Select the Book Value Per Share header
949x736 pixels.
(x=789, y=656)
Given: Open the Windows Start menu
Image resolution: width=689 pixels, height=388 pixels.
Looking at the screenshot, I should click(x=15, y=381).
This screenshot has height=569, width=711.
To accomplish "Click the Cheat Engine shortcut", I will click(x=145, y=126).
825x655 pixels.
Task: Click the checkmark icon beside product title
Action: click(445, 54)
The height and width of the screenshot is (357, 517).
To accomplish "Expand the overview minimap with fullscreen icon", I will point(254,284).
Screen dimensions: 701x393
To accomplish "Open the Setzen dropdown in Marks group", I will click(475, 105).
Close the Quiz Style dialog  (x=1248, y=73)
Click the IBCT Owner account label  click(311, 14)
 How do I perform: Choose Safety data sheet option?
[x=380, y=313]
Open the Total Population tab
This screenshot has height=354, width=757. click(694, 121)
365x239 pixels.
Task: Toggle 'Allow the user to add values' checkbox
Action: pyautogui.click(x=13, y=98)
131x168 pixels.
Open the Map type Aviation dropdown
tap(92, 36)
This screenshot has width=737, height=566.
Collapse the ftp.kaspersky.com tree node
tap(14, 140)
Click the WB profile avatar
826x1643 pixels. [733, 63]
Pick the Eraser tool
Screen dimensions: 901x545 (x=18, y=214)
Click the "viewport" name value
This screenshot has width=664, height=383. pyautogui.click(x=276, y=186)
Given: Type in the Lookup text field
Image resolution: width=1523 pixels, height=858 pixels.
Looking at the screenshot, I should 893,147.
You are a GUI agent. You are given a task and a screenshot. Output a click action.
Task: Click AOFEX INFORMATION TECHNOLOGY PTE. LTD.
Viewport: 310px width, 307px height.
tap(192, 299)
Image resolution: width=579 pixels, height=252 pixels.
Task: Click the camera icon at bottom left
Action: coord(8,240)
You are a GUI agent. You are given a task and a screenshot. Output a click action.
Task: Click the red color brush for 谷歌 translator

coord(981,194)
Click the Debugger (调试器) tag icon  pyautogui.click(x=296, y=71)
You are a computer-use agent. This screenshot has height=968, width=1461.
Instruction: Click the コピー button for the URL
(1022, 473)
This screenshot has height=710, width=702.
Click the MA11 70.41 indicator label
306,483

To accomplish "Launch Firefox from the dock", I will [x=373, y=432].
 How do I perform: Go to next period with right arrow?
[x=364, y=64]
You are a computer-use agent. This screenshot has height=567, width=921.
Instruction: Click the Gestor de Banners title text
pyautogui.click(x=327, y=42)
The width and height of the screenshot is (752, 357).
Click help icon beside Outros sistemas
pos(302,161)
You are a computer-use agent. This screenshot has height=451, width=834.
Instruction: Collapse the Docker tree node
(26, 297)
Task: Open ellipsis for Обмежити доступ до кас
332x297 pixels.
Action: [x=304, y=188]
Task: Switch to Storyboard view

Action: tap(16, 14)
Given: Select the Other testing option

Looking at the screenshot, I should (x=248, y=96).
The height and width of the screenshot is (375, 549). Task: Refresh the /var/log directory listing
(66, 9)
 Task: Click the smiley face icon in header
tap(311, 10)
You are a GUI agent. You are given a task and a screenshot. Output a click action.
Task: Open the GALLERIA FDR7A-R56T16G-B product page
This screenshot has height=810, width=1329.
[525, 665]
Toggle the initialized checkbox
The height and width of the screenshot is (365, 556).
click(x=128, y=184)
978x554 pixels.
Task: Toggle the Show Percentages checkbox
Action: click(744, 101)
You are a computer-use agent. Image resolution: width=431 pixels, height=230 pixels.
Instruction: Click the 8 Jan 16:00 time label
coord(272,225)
============
The required output is the set of lines from the first line of the data through the line that contains "The height and width of the screenshot is (357, 517).", transcribed exactly.

:: FINISHED TASK ::
Select the Book Value Per Share header
949x736 pixels.
(x=789, y=656)
Given: Open the Windows Start menu
Image resolution: width=689 pixels, height=388 pixels.
Looking at the screenshot, I should click(x=15, y=381).
This screenshot has height=569, width=711.
To accomplish "Click the Cheat Engine shortcut", I will click(x=145, y=126).
825x655 pixels.
Task: Click the checkmark icon beside product title
Action: click(445, 54)
The height and width of the screenshot is (357, 517).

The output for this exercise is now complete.